Rose had been listening, and then she spoke up. “It’s all right, Luther. Micah’s right – they got as much right to mourn as anybody.”
Luther looked at Rose, then at Micah, and then back at Rose. Finally he nodded. “Your bar,” he said.
So Micah and the other Junctiontown boys came in, and they ordered their usual too – which was Old Prospero’s. At the sight of those bottles, and at the sound of the caps being popped off the tops, Mordecai Franks downed what was left of his whiskey. “Give me one of those too,” he said. “This hard stuff just ain’t my style anymore.”
And just like that, all the miners put aside the dull drinks they’d all been nursing out of respect for a man who hadn’t even been a drinker to start with. And, just as gradually, they began to talk – about how long the mine could go on, and how Abe’s kids would make out, and how Corley’s Crossing was going to survive since the trains weren’t coming by three times a day anymore and the mine wasn’t producing as much coal anymore – some laughter, a little joking, but mostly talk. Rose kept the Old Prospero’s moving, glancing now and again Daniel’s way and wondering at the unwavering, intent expression on his face.
Reverend Holton came in a little after eleven. He glanced around at the crowd and then at Rose; finally he took off his hat and spoke. “Abraham York died half-an-hour ago. The funeral will be Saturday.” One more glance at Rose, and he left. Silence settled over the Lambert.
“To Abe York,” Daniel said suddenly, holding up his own bottle of Old Prospero’s. Rose hadn’t even noticed that he was drinking, but at least he looked relaxed now after looking so serious all night.
“To Abe,” a scattershot chorus of miners and Junctiontown boys replied. Earlier they had toasted a dying miner; now they toasted a dead one.
Daniel went with Rose to Abe’s funeral, even though he had never met Abe and didn’t know him from Adam. This time Rose stayed for the entire service. She hadn’t been sleeping with Abe, so she had no reason to avoid Abe’s wife – other than avoiding Edna, which didn’t seem that important. Daniel stood beside her, wearing a nice shirt and tie she didn’t know he owned. He looked strange, all gussied-up like that.
Daniel wasn’t the only stranger at Abe York’s funeral. Just before the service began, three older-looking men entered the church. These men wore very nice suits, a lot nicer than you’d find in any closet in Corley’s Crossing. These three men in the tailored suits walked up to Mabel York, and they each kissed her on the cheek. Then they found a place to sit and wait for the service to begin.

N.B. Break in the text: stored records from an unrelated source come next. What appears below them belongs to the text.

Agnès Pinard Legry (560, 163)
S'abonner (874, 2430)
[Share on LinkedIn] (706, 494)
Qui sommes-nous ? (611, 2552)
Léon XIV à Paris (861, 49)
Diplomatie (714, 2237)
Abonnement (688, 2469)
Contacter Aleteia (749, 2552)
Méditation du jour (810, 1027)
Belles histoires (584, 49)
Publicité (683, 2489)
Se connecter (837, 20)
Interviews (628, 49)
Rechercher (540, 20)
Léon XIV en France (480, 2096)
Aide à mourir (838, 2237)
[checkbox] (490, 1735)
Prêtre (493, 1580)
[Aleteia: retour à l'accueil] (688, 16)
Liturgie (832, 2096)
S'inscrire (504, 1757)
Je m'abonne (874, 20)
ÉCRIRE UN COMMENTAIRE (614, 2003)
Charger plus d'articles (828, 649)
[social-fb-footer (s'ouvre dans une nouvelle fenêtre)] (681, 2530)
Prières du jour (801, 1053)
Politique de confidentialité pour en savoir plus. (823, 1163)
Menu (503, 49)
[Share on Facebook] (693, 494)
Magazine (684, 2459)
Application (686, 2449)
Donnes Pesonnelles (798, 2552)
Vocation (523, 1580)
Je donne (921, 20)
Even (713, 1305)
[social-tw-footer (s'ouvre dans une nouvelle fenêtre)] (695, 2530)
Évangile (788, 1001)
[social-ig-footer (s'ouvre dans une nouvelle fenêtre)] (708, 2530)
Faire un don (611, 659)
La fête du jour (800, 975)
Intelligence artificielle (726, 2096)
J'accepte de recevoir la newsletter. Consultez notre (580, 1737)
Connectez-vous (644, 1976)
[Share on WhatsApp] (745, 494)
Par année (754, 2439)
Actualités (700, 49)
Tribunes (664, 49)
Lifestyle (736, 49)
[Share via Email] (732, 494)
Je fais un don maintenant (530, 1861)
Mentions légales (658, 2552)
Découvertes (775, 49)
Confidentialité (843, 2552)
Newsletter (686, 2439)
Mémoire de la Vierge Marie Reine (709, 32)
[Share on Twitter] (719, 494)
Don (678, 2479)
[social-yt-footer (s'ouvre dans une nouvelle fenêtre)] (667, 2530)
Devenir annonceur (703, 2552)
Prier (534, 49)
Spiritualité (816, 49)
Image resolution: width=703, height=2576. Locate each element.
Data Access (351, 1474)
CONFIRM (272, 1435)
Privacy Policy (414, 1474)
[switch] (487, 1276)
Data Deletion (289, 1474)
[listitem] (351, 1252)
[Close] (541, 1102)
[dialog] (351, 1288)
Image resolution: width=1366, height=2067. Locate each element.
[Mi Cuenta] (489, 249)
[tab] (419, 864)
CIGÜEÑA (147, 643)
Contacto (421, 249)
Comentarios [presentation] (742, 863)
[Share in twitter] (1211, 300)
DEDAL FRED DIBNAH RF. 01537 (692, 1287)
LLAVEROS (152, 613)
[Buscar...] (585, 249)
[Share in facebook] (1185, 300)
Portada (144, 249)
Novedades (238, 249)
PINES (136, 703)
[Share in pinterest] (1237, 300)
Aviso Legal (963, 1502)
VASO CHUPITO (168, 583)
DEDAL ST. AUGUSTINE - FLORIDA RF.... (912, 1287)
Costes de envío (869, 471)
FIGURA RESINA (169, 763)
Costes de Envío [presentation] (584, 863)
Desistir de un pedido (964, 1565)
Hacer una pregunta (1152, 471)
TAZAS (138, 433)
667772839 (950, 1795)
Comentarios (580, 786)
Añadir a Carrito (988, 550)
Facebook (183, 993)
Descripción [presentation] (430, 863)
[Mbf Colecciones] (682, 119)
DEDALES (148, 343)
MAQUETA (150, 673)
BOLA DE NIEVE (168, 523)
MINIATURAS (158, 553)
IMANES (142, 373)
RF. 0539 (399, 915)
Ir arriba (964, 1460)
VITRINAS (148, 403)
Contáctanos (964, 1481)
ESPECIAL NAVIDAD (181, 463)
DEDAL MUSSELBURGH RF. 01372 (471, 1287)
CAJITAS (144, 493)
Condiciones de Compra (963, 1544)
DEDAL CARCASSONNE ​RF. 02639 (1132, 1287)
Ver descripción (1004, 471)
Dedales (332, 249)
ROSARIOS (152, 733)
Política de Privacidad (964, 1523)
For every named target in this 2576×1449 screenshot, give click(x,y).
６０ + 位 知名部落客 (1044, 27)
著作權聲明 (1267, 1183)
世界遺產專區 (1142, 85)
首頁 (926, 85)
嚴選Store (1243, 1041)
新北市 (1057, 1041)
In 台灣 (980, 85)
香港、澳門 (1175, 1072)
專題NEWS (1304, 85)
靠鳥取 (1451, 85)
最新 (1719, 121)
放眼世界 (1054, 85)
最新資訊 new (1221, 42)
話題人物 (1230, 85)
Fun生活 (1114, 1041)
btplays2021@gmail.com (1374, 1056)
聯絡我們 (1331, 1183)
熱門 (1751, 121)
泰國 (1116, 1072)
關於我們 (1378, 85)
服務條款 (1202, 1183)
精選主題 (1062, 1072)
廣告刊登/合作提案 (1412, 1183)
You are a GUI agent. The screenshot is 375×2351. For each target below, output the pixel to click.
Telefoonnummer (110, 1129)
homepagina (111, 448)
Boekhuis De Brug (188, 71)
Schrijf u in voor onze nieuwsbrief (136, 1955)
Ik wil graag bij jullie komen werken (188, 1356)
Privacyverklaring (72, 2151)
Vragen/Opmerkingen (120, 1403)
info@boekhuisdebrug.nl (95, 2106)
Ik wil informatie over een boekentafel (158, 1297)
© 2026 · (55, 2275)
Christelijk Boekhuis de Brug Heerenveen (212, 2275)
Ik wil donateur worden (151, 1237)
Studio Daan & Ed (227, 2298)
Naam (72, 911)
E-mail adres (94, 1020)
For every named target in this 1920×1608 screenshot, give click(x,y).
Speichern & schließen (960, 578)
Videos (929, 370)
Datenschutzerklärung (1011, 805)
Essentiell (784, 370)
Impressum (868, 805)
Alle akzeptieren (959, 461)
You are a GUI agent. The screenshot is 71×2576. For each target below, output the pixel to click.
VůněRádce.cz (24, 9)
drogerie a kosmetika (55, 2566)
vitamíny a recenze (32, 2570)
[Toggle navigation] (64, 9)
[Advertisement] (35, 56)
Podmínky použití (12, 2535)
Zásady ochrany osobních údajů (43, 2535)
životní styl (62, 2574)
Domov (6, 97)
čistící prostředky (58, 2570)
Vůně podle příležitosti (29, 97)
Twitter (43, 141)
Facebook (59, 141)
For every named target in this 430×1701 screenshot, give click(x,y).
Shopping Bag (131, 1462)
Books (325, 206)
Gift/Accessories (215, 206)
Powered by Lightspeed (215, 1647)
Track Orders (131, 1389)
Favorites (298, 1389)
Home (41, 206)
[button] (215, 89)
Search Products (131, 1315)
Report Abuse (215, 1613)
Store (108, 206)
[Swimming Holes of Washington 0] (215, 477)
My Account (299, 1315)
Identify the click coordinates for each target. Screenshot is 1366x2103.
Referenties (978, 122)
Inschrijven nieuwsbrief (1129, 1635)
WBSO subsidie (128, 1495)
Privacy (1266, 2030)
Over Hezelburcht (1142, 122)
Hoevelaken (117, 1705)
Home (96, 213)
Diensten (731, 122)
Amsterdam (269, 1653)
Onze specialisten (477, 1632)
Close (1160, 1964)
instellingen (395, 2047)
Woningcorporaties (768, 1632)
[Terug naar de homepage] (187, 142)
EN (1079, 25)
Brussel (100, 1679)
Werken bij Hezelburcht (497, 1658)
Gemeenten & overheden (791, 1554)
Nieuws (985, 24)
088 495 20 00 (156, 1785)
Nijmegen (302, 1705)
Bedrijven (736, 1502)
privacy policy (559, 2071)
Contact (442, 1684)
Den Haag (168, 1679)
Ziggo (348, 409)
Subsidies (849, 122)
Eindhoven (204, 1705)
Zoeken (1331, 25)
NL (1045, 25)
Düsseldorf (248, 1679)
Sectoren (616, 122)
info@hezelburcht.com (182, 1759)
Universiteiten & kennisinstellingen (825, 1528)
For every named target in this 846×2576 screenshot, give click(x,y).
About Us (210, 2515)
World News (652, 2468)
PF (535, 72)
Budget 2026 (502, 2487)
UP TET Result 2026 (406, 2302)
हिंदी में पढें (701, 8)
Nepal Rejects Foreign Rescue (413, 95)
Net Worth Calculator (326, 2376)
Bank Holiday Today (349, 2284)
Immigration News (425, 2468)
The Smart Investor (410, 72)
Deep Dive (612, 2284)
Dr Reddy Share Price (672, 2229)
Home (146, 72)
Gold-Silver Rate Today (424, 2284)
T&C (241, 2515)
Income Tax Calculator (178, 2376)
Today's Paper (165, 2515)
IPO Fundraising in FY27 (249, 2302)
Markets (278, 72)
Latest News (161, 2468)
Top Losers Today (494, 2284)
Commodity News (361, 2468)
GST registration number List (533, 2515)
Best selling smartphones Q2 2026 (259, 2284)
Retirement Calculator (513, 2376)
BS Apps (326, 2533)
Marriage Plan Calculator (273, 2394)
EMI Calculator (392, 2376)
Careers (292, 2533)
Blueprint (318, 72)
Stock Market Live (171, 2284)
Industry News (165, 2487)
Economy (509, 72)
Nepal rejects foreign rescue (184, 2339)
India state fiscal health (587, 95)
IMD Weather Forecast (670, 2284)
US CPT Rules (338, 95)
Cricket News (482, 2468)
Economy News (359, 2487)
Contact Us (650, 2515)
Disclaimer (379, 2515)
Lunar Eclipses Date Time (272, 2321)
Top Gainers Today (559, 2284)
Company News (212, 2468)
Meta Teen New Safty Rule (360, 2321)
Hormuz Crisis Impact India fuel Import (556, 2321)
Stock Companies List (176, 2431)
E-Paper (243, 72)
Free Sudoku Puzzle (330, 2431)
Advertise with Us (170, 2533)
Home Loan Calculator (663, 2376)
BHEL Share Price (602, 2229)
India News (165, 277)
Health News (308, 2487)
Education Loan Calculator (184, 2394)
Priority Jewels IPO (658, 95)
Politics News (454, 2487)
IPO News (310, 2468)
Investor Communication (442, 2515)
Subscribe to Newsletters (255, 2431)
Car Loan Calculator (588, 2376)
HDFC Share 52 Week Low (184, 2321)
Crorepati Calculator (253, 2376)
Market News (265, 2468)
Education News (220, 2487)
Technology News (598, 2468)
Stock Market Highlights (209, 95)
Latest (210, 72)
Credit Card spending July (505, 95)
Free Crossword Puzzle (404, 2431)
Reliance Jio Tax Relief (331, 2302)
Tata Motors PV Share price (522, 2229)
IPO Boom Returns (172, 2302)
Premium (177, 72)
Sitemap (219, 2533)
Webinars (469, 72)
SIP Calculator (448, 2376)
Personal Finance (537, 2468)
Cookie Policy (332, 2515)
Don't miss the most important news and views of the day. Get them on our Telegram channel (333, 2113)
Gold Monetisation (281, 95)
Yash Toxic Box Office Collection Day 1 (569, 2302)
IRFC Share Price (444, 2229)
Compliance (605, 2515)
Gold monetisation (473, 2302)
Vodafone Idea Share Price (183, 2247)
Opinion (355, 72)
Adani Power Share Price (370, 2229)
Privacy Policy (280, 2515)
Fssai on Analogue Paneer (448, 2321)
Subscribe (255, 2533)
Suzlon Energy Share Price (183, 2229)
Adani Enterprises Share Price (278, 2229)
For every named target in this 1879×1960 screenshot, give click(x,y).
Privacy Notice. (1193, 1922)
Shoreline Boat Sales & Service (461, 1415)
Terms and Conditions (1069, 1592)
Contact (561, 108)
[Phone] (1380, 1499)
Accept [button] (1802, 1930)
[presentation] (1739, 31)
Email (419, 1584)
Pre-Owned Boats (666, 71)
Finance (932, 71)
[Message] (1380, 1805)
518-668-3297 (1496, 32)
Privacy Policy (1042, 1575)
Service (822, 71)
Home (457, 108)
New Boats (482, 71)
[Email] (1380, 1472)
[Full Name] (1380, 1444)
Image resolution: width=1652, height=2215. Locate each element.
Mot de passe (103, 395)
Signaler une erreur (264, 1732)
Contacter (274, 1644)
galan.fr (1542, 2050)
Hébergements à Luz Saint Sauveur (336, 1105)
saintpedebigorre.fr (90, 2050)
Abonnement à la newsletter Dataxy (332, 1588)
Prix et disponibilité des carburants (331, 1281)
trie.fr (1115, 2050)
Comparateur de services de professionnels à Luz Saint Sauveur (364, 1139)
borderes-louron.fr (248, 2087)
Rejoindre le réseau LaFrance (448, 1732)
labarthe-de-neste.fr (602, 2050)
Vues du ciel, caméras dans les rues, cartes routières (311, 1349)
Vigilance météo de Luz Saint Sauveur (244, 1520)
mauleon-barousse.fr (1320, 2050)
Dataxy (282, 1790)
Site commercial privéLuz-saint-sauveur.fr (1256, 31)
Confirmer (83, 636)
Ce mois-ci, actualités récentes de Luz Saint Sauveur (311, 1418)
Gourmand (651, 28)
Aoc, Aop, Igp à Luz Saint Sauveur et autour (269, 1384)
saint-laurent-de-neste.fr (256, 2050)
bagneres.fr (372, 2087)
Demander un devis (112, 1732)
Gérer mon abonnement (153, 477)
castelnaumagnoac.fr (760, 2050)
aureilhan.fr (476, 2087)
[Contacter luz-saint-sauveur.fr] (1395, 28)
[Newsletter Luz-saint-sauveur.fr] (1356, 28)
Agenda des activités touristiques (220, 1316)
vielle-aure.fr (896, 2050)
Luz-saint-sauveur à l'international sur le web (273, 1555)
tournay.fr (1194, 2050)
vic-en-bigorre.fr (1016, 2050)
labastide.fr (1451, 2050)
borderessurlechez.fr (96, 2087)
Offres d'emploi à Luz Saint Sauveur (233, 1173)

“Who are those fellows, I wonder,” Rose said.
“Businessmen,” Daniel said with a surprising tone of contempt in his voice. “I’ll bet they own the mine.”
“You don’t like businessmen?” she asked.
“I don’t like what businessmen worship,” Daniel replied.
That’s an odd thing to say, Rose thought. And Daniel was beginning to sweat, even though it wasn’t all that hot inside the church yet. “Are you feeling all right?”
“I just don’t like churches much,” Daniel said.
Reverend Holton came out a few minutes later and started the service. It was the typical, dull stuff that went on at all church services, and as usual Rose found herself wondering how anyone could do this each and every Sunday. She didn’t sing the hymns, because she didn’t know any of the words, although she did hold an open hymnal so as not to appear completely lost. She held the hymnal up so that Daniel could see the words, but he didn’t sing either; in fact, he stood glassy-eyed, sweating even worse than before. When the service finally ended and they filed out of Old Presbyterian, Rose looked at Daniel as he mopped his brow with his handkerchief.
“It was too hot in there,” he said.
Rose nodded, but didn’t say anything. She hadn’t thought it too hot inside. At that moment the three mine owners walked by, and Daniel grimaced.
“It’s funny,” Rose said. “They weren’t here for Enoch’s funeral.”
“They’re not here for this one, either,” Daniel said.
Rose wondered what he meant by that, but she chose not to ask. Instead she pointed to Mabel, who had just come out of the church. “Here she comes,” Rose said. “We’ll pay our respects, and then why don’t we go down to the river and look at the autumn leaves?”
Daniel smiled. “That sounds lovely.” His cheeks were returning to their normal color, and Rose took his hand and squeezed it.
Just then Mabel passed in front of Rose, where she stopped. Edna and Alice stood to either side of her, and all three stared at Rose.
“I’m truly sorry, Mabel,” Rose said. “Abe was a fine man.”
Mabel’s expression did not soften; if anything, it became harder. “He was a fine enough man to inspire a night of debauchery for you and that crowd of drunkards of yours,” she said.
Rose recoiled, as if Mabel had slapped her. Edna put her arm around Mabel and showed her past Rose, who said nothing at all. There was, in fact, nothing that she could say.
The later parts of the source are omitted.